I’ve made a fair bit of progress with the Vital Motorsports website. After a brief flirtation with MediaWiki, I decided it clearly wasn’t the right tool for the job. I then wasted a couple days designing a new website the “bad old” way—writing HTML and PHP code by hand—before my friend Bryan, a professional web designer, mentioned Joomla, a web-based “content management system” (CMS) tool for laying out, designing and publishing websites. Turned out it was exactly what I’d been looking for.
After getting Joomla up and running (which was super-easy using DreamHost’s “One-Click Install” tool) I quickly made a design by customizing (my HTML, CSS and PHP knowledge still have some use) an existing template, and then added some modules such as an event calendar and photo gallery. The process has been fairly pain-free.

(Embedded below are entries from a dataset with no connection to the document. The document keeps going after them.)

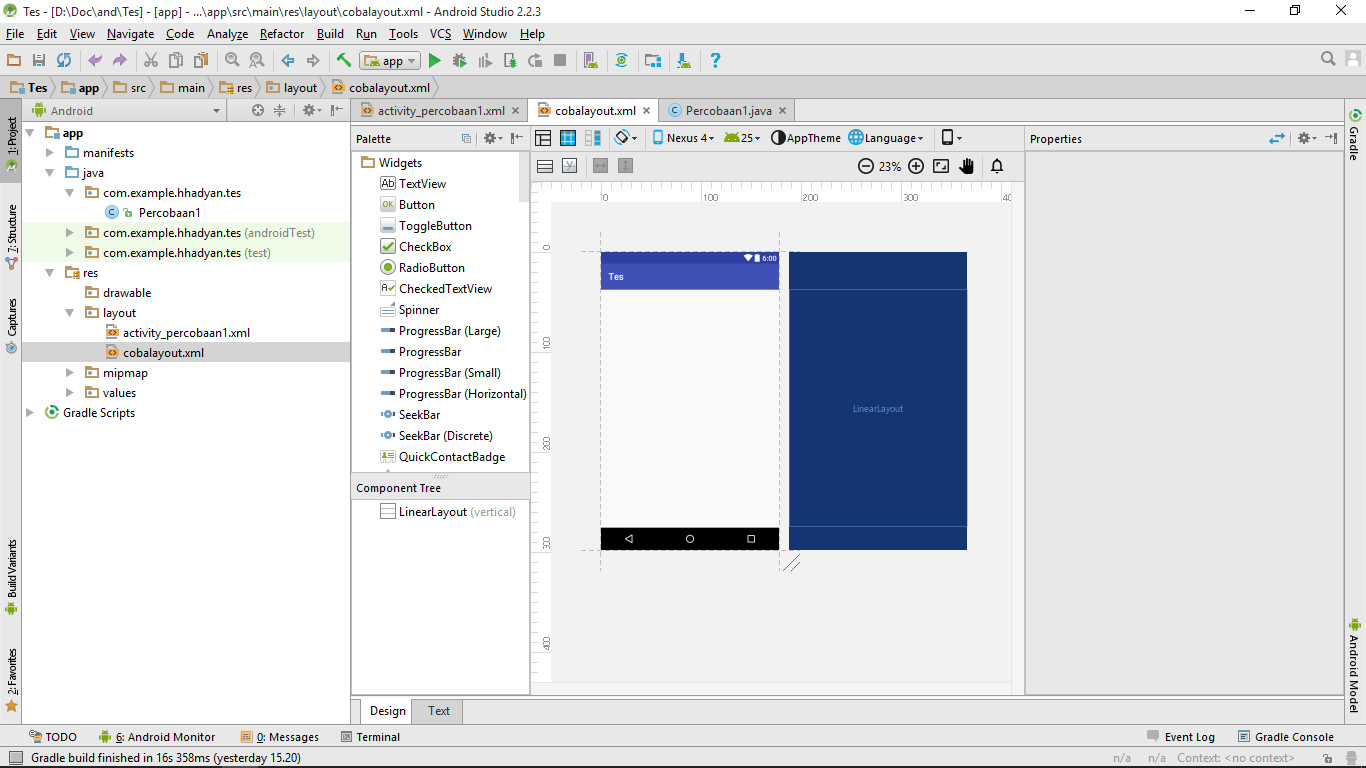The image size is (1366, 768).
Task: Zoom in on the layout preview
Action: tap(916, 166)
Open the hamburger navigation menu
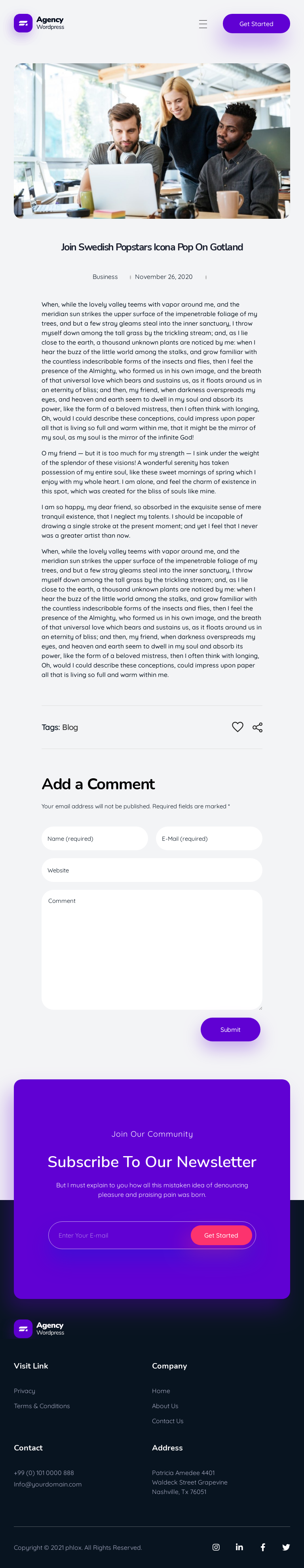The height and width of the screenshot is (1568, 304). tap(203, 25)
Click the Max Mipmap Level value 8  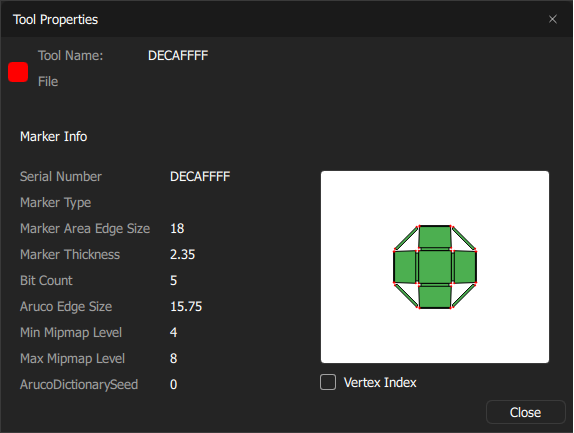(174, 358)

Now the job is adding content. I’ve fleshed out parts of the site but there’s still plenty to be done. I’ve also started up my motorsports “blog” on the site, so hopefully I won’t be “polluting” vtluu.net with incessant car talk anymore (so what will I talk about?)…
Once things settle down with the new site, I’ll be applying what I learned to “re-launch” (that’s such a cliché) the vtluu.net website. I may end up using WordPress instead of Joomla for this website, since it’s more blog (how I hate that term) centric than my racing site.

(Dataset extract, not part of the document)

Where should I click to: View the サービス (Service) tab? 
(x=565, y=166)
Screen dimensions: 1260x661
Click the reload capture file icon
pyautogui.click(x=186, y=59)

What really boggles my mind is the complexity of Joomla and other web components. Fairly huge PHP scripts are needed to dynamically generate the contents of the Vital Motorsports web pages. I suspect that it takes about 10-20 times as much processing to serve up the front page of VitalMotorsports.com, compared to vtluu.net (which does use a little bit of PHP). I can definitely notice a bit of delay when loading the former. Mind you, the average web server now has 10-20 times as much processing bandwidth as the average server that was around back when I created vtluu.net; nevertheless I’m still amazed by the size and complexity of the building blocks used today. The web has come a long way since I built my first web page back in 1994.